The Bible is the inspired Word of God, written by real human beings under the guidance of the Holy Spirit. That’s the short answer. But it’s worth unpacking what we mean by “inspired” because it’s different from what many folks around here learned in Sunday school.
Not Dictation, Not Just Human Opinion
If you grew up Baptist or in a non-denominational church in Southeast Texas, you probably heard that the Bible is “inerrant” or “infallible.” We’d agree with the heart of that, Scripture is trustworthy and authoritative. But Orthodox Christians don’t think God dictated the Bible word-for-word like a boss dictating a memo to a secretary. The biblical authors weren’t stenographers taking divine dictation.
On the other hand, we’re not saying the Bible is just a collection of human religious opinions either. It’s not merely what ancient people happened to think about God. The Scriptures are genuinely God-breathed, theopneustos in Greek, from 2 Timothy 3:16. God’s breath, the Holy Spirit, worked in and through the biblical writers so that what they wrote conveys divine truth. But the Spirit didn’t erase their personalities or override their humanity.
Think of it this way. When the Holy Spirit inspired St. Paul to write his letters, Paul’s vocabulary stayed Paul’s vocabulary. His rabbinical training shows up. His passion and his occasional frustration come through. He’s not a puppet. He’s a real person writing real letters to real churches, and the Holy Spirit is guiding the whole process so that what Paul writes is what God wants the Church to receive.
The same goes for the Gospel writers. Luke writes like a historian. John writes like a theologian and poet. Matthew arranges his material for a Jewish audience. Mark’s Greek is rougher, more urgent. These differences aren’t problems to explain away, they’re evidence that God works through human beings as they actually are.
Scripture Lives in the Church
Here’s where we part ways with the “Bible alone” approach common in Protestant churches. The Orthodox Church doesn’t believe Scripture stands by itself, independent of the Church. The Church wrote the Bible. I don’t mean the Church made it up, I mean the apostles and their communities, guided by the Holy Spirit, produced these texts as part of the Church’s life. The New Testament came out of the Church’s worship, teaching, and mission in the first century.
So when we talk about inspiration, we’re talking about the Holy Spirit working in the Church.

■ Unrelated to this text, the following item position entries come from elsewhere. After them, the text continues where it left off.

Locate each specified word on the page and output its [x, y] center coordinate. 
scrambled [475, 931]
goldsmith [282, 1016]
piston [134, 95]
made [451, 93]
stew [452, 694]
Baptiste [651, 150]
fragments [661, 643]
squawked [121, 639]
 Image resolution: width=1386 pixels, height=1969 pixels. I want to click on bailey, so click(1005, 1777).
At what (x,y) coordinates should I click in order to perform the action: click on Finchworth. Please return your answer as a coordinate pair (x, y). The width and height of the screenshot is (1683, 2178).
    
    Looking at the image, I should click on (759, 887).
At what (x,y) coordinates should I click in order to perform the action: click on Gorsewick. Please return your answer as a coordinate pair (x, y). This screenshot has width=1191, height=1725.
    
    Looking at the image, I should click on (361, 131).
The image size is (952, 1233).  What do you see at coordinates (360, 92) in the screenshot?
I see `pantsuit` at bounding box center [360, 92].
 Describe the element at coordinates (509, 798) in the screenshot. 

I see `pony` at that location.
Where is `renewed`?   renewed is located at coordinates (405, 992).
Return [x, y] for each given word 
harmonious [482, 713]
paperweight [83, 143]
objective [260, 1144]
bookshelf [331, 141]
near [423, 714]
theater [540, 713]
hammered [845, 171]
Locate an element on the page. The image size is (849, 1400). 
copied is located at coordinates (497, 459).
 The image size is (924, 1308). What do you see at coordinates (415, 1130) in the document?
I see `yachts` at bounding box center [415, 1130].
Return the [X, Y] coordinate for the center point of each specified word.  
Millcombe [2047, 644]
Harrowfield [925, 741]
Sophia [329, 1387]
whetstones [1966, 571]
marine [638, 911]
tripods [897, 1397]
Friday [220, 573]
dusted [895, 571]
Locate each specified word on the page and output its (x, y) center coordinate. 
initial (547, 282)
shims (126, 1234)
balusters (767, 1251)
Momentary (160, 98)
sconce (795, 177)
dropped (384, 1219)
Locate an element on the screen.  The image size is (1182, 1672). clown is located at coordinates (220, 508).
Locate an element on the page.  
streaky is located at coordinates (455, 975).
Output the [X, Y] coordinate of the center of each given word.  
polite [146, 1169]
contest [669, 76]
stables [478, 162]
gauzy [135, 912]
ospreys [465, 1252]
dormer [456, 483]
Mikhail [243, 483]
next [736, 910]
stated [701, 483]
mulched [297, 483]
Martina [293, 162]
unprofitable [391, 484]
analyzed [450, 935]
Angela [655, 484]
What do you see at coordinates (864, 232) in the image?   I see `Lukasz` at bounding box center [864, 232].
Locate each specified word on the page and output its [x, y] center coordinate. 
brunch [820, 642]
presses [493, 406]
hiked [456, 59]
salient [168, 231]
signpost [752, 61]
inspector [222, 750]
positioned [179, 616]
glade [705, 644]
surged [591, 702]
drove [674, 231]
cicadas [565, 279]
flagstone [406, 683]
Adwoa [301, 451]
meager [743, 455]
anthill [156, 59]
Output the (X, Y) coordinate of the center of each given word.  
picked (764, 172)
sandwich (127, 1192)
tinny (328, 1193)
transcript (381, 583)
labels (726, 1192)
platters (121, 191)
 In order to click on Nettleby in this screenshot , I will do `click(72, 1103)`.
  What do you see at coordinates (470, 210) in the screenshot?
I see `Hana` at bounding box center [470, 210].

The same Spirit who inspired the writers also guided the Church to recognize which books belonged in the canon and which didn’t. And the same Spirit continues to guide the Church in understanding what Scripture means. We don’t read the Bible as isolated individuals trying to figure it out on our own. We read it as members of the Body of Christ, within the Tradition that produced it and has interpreted it for two thousand years.
This isn’t some abstract theological point. It matters practically. When you run into a confusing passage, and you will, you don’t just guess at what it means or rely on your own best judgment. You look at how the Fathers understood it, how the Church has read it in her liturgy, what the councils said about it. You’re reading Scripture with the Church, not apart from her.
What About Errors?
People often ask: “If the Bible has different human authors with different styles and perspectives, does that mean it has errors?” It depends on what you mean by “errors.” If you’re asking whether Luke got the year of Jesus’s birth wrong by a couple years according to modern historical reconstruction, or whether the Gospel genealogies of Jesus match up perfectly, those questions don’t keep Orthodox Christians up at night. The biblical writers weren’t trying to write modern history or science textbooks. They were proclaiming the Gospel, teaching the faith, preserving apostolic Tradition.
The Scriptures are authoritative and trustworthy for what they’re meant to do: reveal God to us, teach us how to be saved, guide us into union with Christ. That’s what “inspired” means in Orthodox theology. The Holy Spirit ensured that Scripture accomplishes God’s purpose. It won’t mislead you about who God is or how to live as a Christian. But it’s not a geology manual or a comprehensive chronicle where every date and number has to align with modern standards of precision.
Reading With the Fathers
If you want to go deeper on this, I’d recommend the Ancient Faith podcast episode “Orthodoxy and Biblical Inspiration” from the Search the Scriptures Live series. Fr. Stephen De Young and others have done excellent work explaining how the Fathers understood inspiration as illumination, God enlightening the minds and hearts of the biblical writers, rather than mechanical dictation. The Orthodox Study Bible is another great resource. Its introductions and notes show you how the Church has always read these texts.
When you come to St. Michael’s and hear the Gospel proclaimed in the Divine Liturgy, you’re hearing the inspired Word of God. Not because a book fell from heaven, but because the Holy Spirit spoke through human beings in the Church, and the Church has faithfully preserved and proclaimed that Word ever since. That’s what we mean by inspiration. It’s not a theory about how the Bible was written. It’s our lived experience of encountering Christ in the Scriptures, read and interpreted within the life of His Body.